Output as a JSON list of strings, one per line with blank lines omitted, the lines between the one containing "You are a computer-use agent. The height" and the one containing "Action: coord(797,396)", inclusive.

☆ ☆ ☆ ☆ ☆ ☆ ☆

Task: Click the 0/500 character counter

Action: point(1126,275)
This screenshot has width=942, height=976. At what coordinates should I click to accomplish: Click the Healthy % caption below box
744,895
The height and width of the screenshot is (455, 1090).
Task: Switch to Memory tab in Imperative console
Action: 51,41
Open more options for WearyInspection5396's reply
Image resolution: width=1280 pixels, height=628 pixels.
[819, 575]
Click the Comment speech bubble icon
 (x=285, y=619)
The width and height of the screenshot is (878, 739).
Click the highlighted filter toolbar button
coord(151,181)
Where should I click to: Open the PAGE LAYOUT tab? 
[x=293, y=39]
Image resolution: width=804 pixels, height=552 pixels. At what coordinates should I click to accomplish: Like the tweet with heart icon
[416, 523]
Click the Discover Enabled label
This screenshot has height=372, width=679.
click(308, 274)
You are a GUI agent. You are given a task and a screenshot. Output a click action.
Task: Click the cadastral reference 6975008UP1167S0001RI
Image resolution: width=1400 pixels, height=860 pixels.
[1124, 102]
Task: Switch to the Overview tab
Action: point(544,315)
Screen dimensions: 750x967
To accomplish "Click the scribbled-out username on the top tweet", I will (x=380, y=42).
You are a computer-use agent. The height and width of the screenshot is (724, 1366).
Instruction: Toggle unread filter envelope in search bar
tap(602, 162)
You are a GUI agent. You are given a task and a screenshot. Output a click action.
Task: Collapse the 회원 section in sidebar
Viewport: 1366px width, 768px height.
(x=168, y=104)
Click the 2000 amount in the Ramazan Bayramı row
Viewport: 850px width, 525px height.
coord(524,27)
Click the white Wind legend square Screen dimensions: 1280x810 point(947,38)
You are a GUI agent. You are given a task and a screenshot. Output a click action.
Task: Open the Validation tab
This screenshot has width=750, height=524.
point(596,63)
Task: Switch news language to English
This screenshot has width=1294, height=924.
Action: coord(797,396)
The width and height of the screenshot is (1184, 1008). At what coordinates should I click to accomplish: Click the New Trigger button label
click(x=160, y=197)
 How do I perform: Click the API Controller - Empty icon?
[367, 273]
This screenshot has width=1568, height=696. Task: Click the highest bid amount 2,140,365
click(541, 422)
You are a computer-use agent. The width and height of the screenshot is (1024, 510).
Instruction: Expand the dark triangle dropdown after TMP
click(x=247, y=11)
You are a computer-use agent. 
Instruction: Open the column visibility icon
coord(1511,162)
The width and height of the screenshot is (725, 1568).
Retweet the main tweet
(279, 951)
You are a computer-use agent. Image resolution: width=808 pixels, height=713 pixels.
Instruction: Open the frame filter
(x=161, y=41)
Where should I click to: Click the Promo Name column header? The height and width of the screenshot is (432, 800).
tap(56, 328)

☆ ☆ ☆ ☆ ☆ ☆ ☆

## Expected output
[
  "You are a computer-use agent. The height and width of the screenshot is (724, 1366).",
  "Instruction: Toggle unread filter envelope in search bar",
  "tap(602, 162)",
  "You are a GUI agent. You are given a task and a screenshot. Output a click action.",
  "Task: Collapse the 회원 section in sidebar",
  "Viewport: 1366px width, 768px height.",
  "(x=168, y=104)",
  "Click the 2000 amount in the Ramazan Bayramı row",
  "Viewport: 850px width, 525px height.",
  "coord(524,27)",
  "Click the white Wind legend square Screen dimensions: 1280x810 point(947,38)",
  "You are a GUI agent. You are given a task and a screenshot. Output a click action.",
  "Task: Open the Validation tab",
  "This screenshot has width=750, height=524.",
  "point(596,63)",
  "Task: Switch news language to English",
  "This screenshot has width=1294, height=924.",
  "Action: coord(797,396)"
]